FISMA’s requirement that agencies certify and accredit major IT systems also will assure compliance with HIPAA, said Rich Phillips, IT specialist for VA’s enterprise privacy program and chairman of the VA HIPAA security rule compliance team.

FISMA demands that all major IT systems meet baseline security criteria. That includes systems subject to HIPAA, NIST said in its recently published Special Publication 800-66.

“Certification and accreditation is a very hard enforcer of HIPAA,” Phillips said. The two rules appear to be cut from the same cloth, he added.

“When we deconstructed the HIPAA rule into requirements and then looked at FISMA, it almost looked like the same person wrote it, or maybe modeled one after the other, because there are so many [requirements] that are practically cut and paste,” Phillips said.

Both rules present challenges for VA to implement. VA has hundreds of medical facilities, including hospitals, clinics and nursing homes. Most HIPAA compliance problems occur at the local level, he said. VA is trying to mitigate them, for example, by developing local policy templates, more communications and enhanced security training.

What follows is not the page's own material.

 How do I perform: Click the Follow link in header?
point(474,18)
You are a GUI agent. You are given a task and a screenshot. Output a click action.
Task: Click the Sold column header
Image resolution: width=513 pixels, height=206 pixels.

Phillips’ HIPAA team coordinates compliance across the department to prevent disconnects in security that could result from VA agencies working individually.

“You can map responsibility all the way up to the CIO and all the way down through VA. That way you know where the gaps exist and what needs to be done,” said Hal Corbin, VA’s acting director for enterprise privacy programs.

The HIPAA team used a simple Microsoft Excel spreadsheet to list HIPAA specifications and plotted all VA security practices that could be applicable, listing what VA was doing or needed to do to meet the security rule.

The Office of Management and Budget annually measures agencies’ progress toward FISMA compliance. But complaints from patients or other providers also will drive compliance with HIPAA security.

“It’s entirely possible that you could receive a complaint and be HIPAA compliant,” Corbin said. The complaint does not validate noncompliance; it only drives the investigation, he said.

“But federal agencies, if they’re following FISMA, should easily comply with the HIPAA security rule,” Phillips said.